Diese „Urschuld“/Schuldfixierung findet bei jedem seine spezifische Ausprägung – diesbezüglich ist die Einteilung nach dem Enneagramm und der Quantenpsychologie ganz hilfreich, ohne allerdings deren Basis, den „Rechten Pfad“, übernehmen zu müssen. In versteckter Form treibt sie bei jedem einzelnen ihr Unwesen: z. B. als Schuldgefühle, Gewissensbisse, Angst vor Fehlern, einem starren Schwarz/Weiß-Denken, etc.
4. Ziele/Vorgehensweise
Bei den folgenden Techniken und Arbeiten geht es darum, die einzelnen Schuldfixierungen bei sich selbst kennenzulernen, sie anzunehmen und die Fixierung mit ihnen etwas zu lösen, um näher an seine eigene „Essenz“ zu kommen und sich der Dinge bewusst zu werden, die einem manchmal bei der Verwirklichung eigener Ziele im Wege stehen.
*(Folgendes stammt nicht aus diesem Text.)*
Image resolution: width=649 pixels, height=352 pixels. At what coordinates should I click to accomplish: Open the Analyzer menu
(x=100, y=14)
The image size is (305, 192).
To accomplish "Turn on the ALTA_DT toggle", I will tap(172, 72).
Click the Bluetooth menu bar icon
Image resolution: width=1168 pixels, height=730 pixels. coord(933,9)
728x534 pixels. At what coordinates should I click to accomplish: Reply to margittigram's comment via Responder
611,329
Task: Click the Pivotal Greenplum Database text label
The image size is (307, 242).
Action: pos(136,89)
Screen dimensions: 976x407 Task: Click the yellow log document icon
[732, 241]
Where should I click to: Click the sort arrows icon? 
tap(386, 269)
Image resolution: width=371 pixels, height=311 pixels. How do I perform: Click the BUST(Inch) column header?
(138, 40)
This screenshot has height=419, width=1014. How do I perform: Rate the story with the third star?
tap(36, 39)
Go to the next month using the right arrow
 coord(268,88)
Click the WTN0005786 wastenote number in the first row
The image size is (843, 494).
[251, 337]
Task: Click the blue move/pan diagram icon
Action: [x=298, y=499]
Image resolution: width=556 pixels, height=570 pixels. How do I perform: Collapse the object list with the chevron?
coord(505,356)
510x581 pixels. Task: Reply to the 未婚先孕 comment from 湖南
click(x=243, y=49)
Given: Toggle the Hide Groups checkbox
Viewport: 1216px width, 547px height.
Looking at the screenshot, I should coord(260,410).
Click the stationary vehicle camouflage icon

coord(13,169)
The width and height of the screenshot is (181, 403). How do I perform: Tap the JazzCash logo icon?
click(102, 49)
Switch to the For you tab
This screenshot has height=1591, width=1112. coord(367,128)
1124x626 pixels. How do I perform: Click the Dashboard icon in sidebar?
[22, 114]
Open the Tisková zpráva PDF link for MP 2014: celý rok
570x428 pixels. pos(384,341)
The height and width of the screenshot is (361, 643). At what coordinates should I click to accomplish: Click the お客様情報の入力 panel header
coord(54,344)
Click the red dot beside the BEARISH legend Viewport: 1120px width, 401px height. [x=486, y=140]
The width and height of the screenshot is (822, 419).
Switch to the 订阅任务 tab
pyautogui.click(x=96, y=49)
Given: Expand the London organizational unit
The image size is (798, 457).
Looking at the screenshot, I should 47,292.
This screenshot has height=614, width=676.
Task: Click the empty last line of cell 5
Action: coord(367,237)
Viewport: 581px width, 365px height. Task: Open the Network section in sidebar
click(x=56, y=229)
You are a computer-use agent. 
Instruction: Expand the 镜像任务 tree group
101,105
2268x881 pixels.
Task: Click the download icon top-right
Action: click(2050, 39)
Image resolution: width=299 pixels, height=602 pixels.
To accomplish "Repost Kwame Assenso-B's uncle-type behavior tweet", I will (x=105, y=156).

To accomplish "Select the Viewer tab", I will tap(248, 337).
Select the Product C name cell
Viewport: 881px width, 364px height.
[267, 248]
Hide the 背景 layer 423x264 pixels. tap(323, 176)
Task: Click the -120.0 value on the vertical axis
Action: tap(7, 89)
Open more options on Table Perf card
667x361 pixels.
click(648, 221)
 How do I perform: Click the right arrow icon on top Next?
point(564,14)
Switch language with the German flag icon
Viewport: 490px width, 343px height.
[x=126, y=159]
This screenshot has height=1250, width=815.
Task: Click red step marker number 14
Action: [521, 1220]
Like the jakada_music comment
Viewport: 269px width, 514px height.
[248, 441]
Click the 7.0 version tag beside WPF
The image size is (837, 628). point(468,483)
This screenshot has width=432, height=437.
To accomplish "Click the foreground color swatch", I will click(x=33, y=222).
Sie stellen somit zum einen ein Mittel der Selbst-/Menschheitserkenntnis dar, und zum anderen bieten sie eine Möglichkeit, näher an seine „Essenz“ zu kommen – die eigene Göttlichkeit – welchem Paradigma sie auch entstammen mag.
Bei der Beschreibung der Schuldfixierungen – im „Enneagramm“ „Persönlichkeitstypen“ genannt – wird in der Literatur davon ausgegangen, dass jeder Mensch nur einem Typus in seinem Kern zuzuordnen ist, aber natürlich auch die Merkmale der anderen Typen in sich trägt. Die Entdeckung dieses spezifischen Typus ist dabei nicht immer leicht – hierbei sei auf die Literatur zum Enneagramm verwiesen. Es ist daher sinnvoll, sich mit allen Typen zu beschäftigen bzw. die Techniken mit allen neun Typen zu durchlaufen.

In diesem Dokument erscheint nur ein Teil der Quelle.